## What the task asks
All lines below starting at the one that holds "You are a computer-use" and ending at the one that holds "Task: Switch to the Yleistä tab" should be printed exactly, ends included. Pictures should not be printed, nor anything else.
(Supplied records begins)
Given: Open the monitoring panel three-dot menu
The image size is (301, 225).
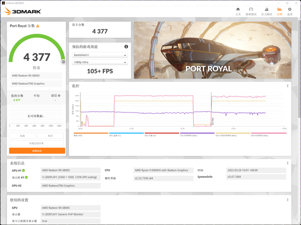Looking at the screenshot, I should click(288, 86).

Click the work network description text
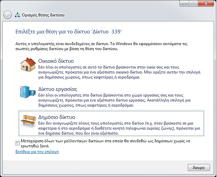(x=114, y=100)

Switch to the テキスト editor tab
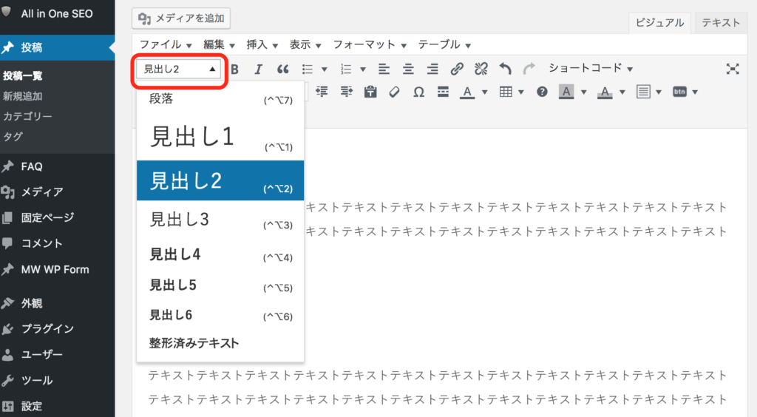(720, 23)
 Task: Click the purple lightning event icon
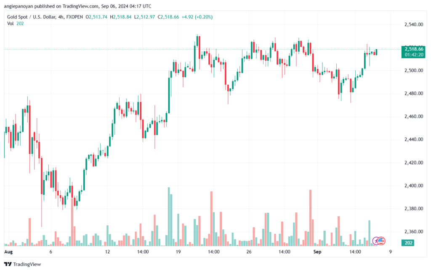pos(376,241)
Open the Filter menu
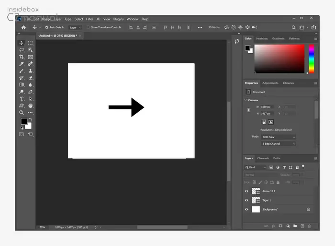 (x=89, y=19)
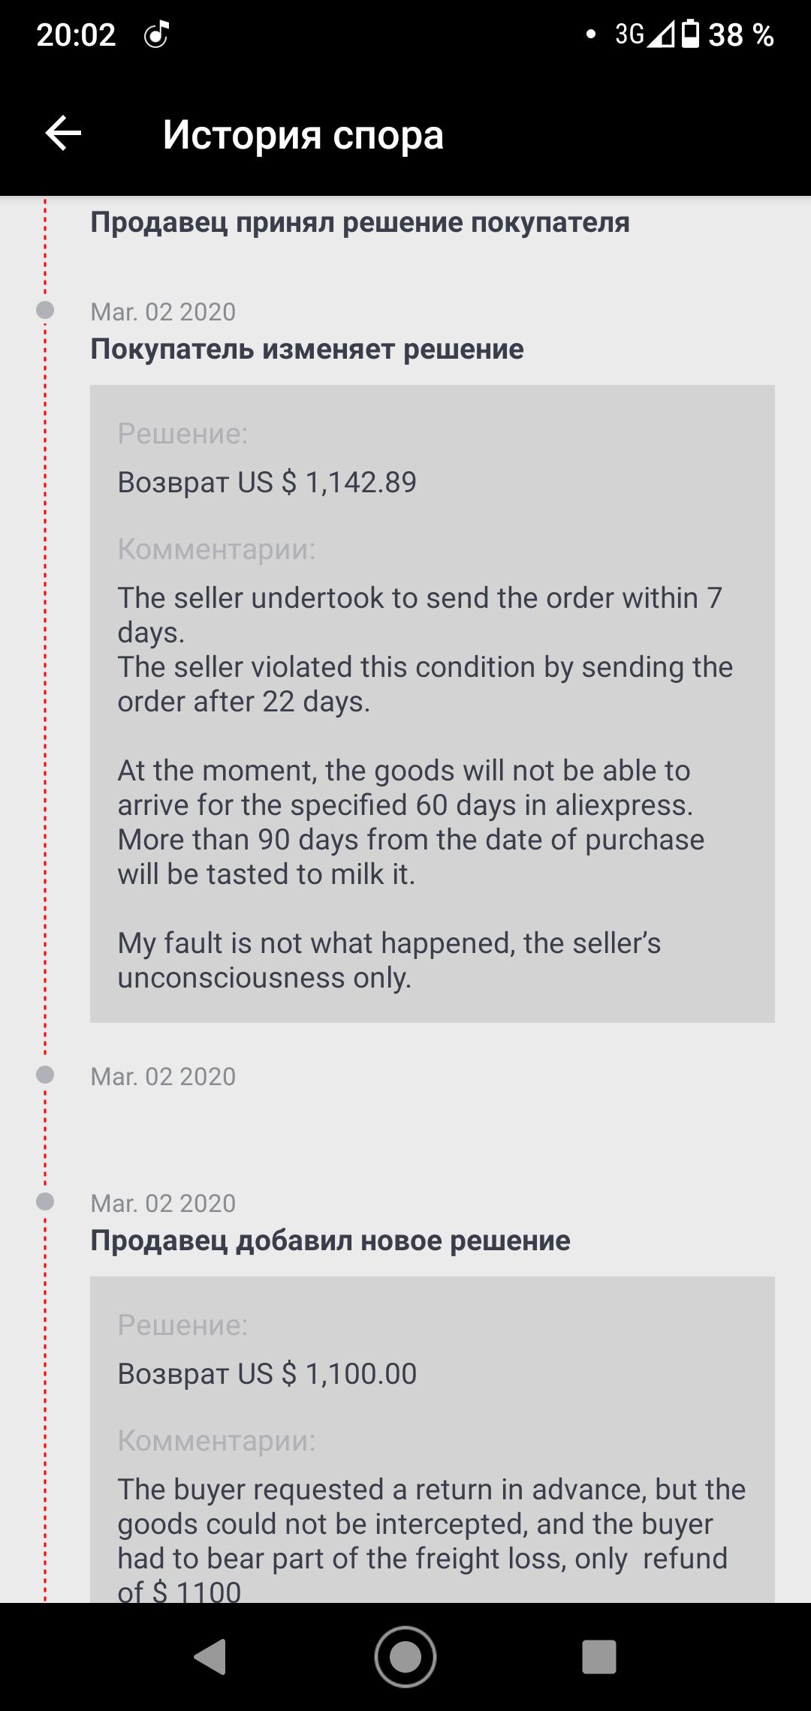This screenshot has height=1711, width=811.
Task: Tap Android back triangle navigation button
Action: click(x=210, y=1656)
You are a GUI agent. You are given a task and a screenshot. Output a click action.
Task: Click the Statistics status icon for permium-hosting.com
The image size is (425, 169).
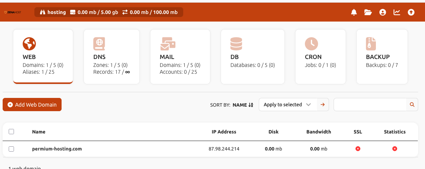click(x=395, y=149)

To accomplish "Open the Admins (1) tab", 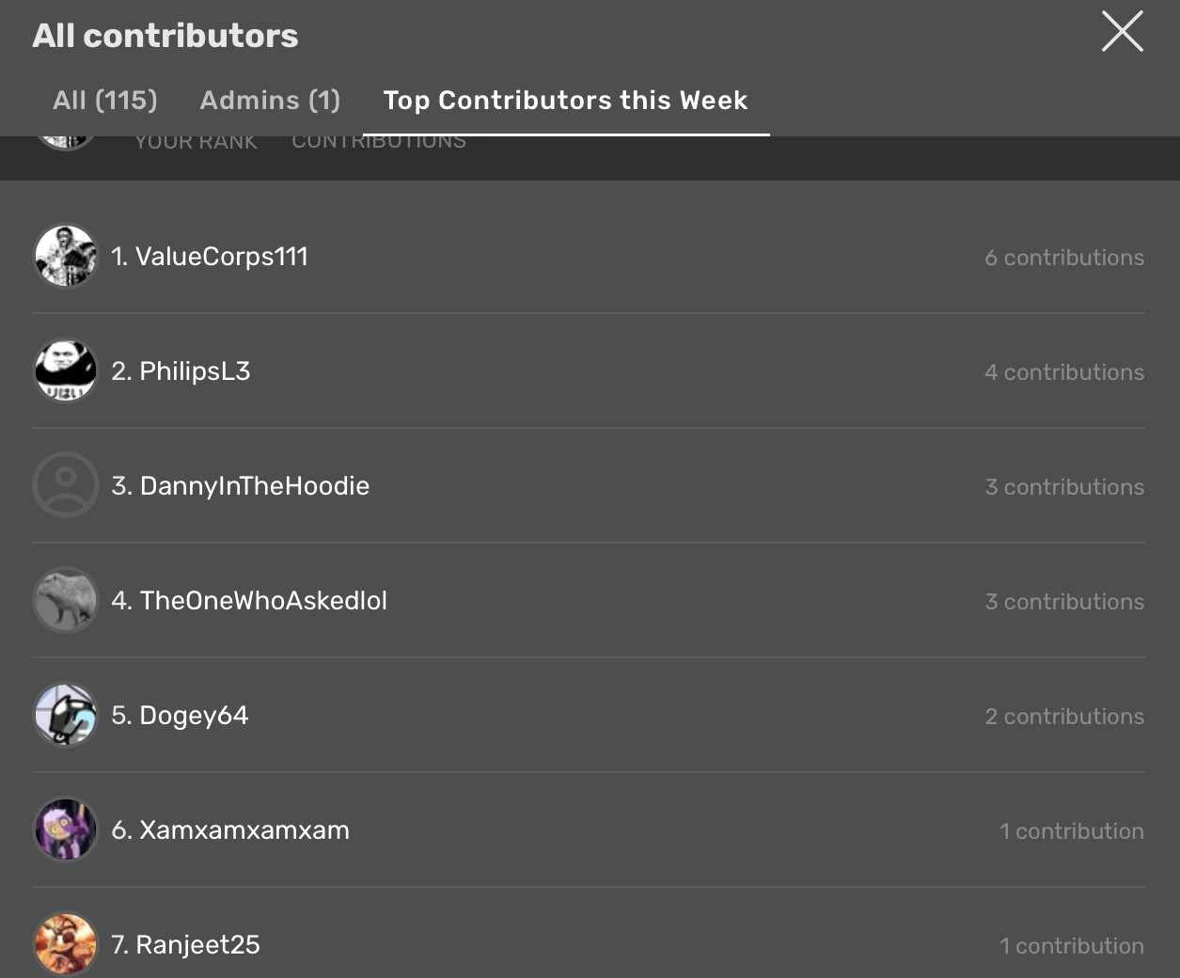I will point(269,101).
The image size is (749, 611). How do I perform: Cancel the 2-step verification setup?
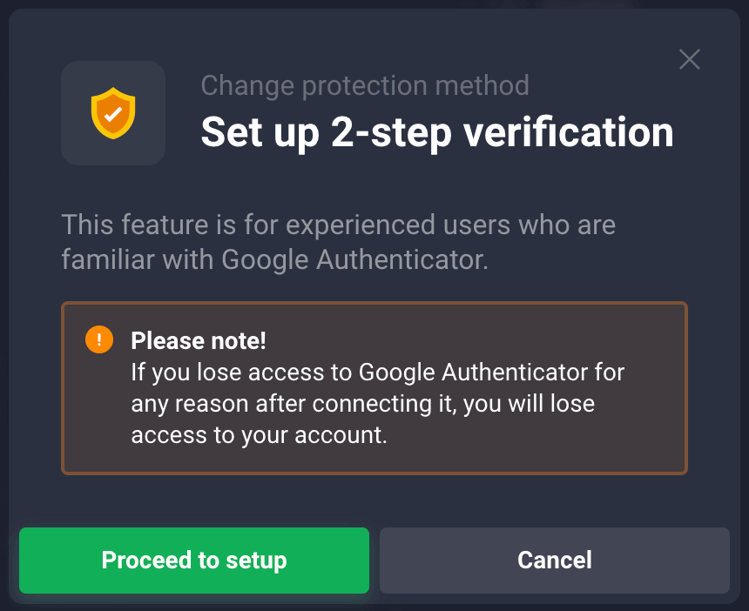click(x=554, y=560)
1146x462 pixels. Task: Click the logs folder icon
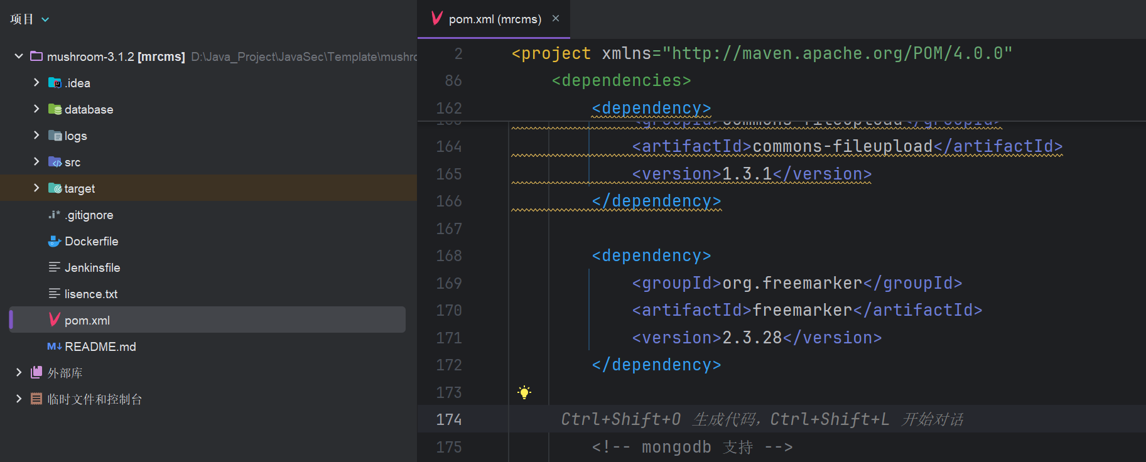[55, 136]
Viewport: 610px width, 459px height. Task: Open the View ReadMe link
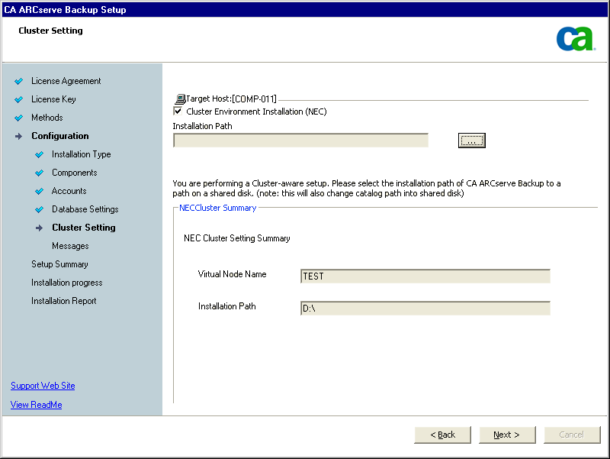pyautogui.click(x=36, y=405)
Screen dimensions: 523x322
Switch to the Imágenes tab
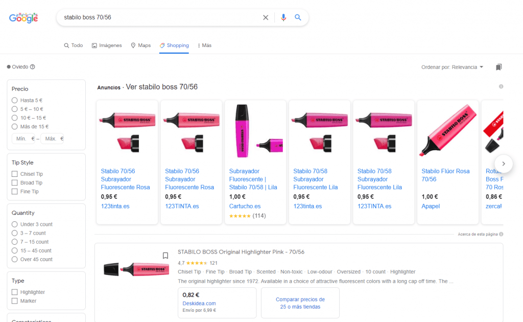coord(107,45)
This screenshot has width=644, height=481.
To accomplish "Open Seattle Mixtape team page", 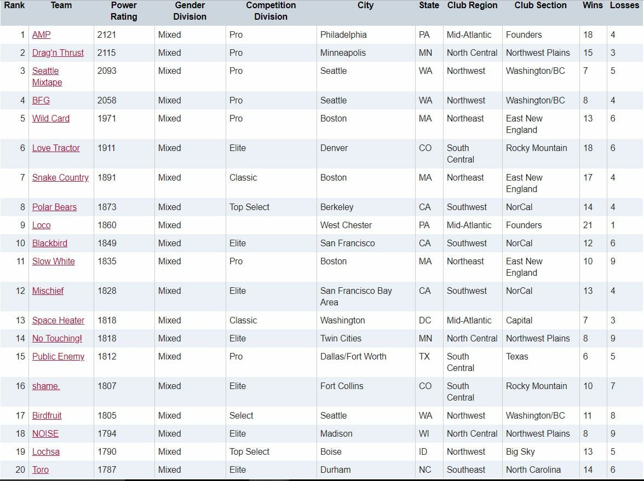I will coord(46,76).
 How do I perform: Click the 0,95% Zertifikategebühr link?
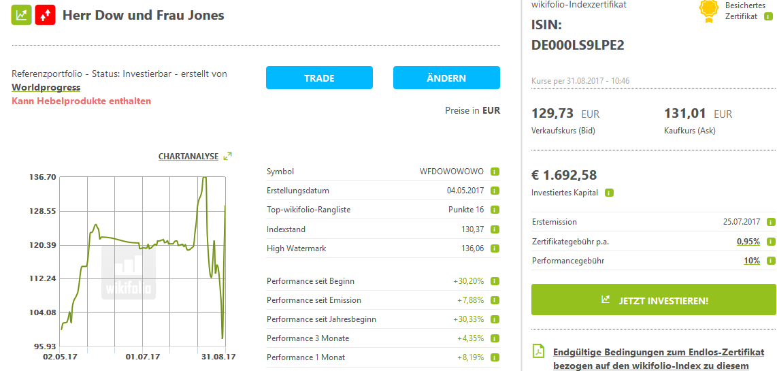[x=748, y=241]
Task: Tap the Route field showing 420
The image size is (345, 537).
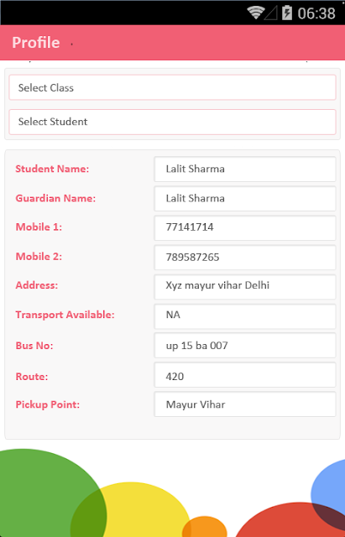Action: pyautogui.click(x=245, y=375)
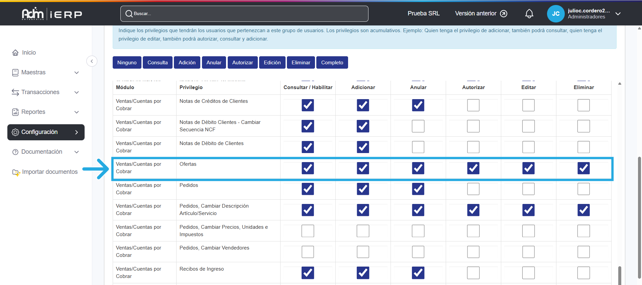Image resolution: width=642 pixels, height=285 pixels.
Task: Open the Transacciones menu item
Action: 40,92
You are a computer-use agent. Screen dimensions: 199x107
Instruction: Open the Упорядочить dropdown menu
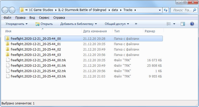[x=16, y=24]
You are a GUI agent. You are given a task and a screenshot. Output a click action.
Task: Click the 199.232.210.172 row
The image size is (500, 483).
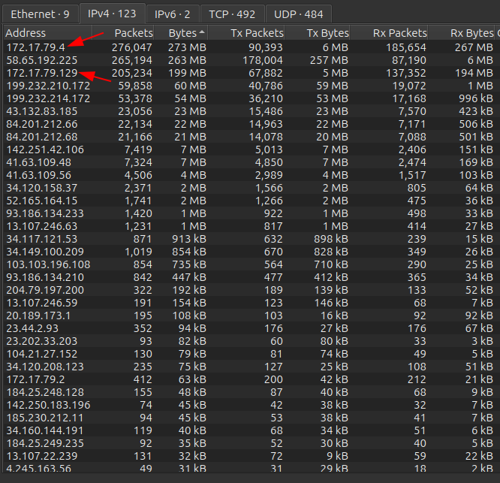47,86
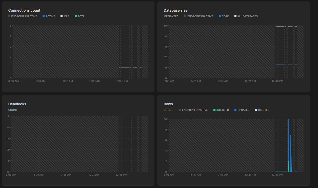Toggle the ACTIVE series in Connections count
This screenshot has width=318, height=188.
[x=49, y=16]
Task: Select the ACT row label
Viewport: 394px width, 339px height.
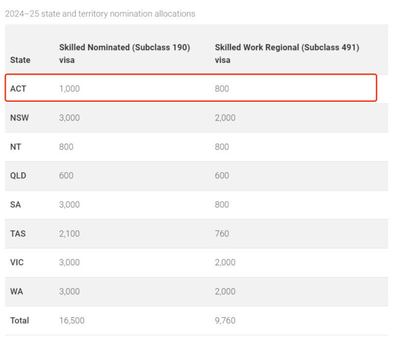Action: [x=19, y=89]
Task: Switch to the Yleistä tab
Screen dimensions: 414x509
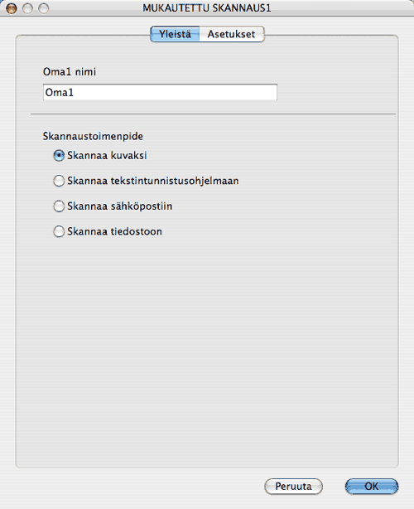Action: pyautogui.click(x=175, y=34)
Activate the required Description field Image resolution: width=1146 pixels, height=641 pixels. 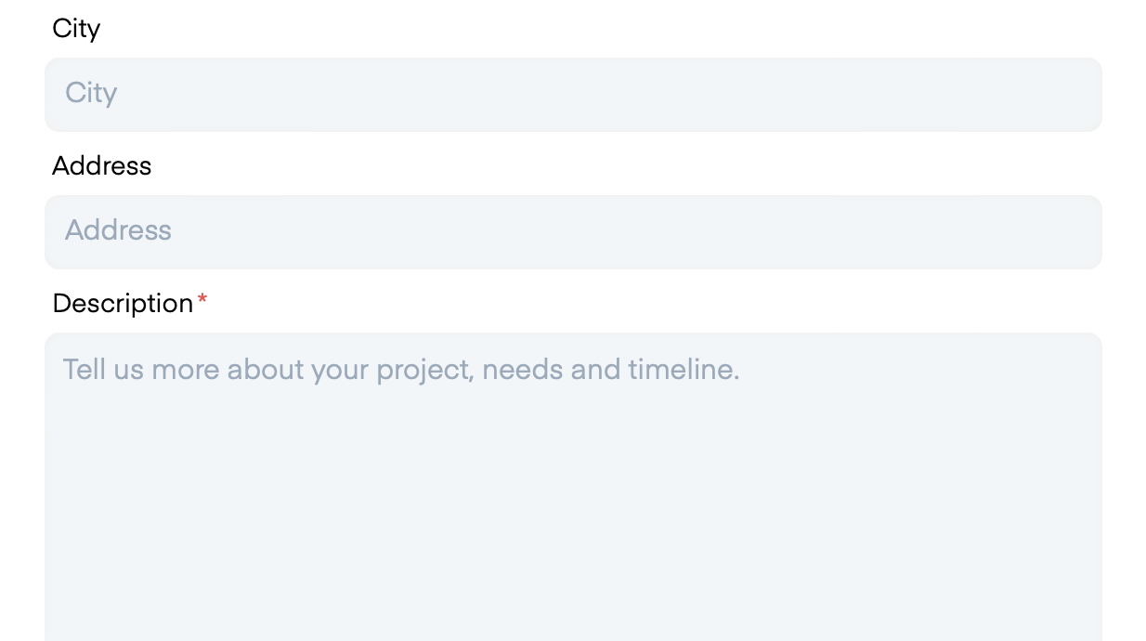[573, 487]
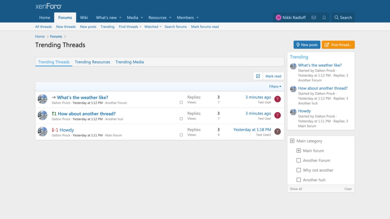This screenshot has height=219, width=390.
Task: Click Test User2 brown avatar on Howdy row
Action: click(x=277, y=132)
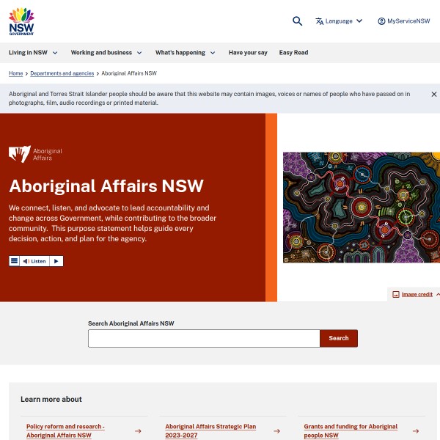
Task: Click the NSW Government logo
Action: point(21,21)
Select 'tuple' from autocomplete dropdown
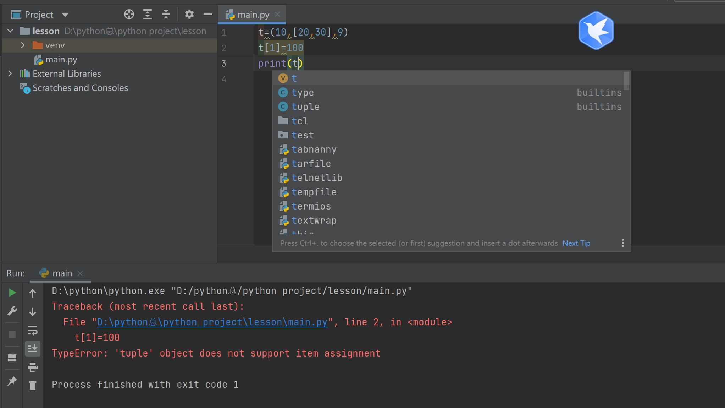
(Supplied records ends)
## Reply
You are a computer-use agent. Screen dimensions: 199x107
Instruction: Open the Упорядочить dropdown menu
[x=16, y=24]
You are a GUI agent. You are given a task and a screenshot. Output a click action.
Task: Click the 199.232.210.172 row
The image size is (500, 483).
47,86
Toggle the ACTIVE series in Connections count
This screenshot has width=318, height=188.
[x=49, y=16]
Task: Select the ACT row label
Viewport: 394px width, 339px height.
Action: [x=19, y=89]
Task: Switch to the Yleistä tab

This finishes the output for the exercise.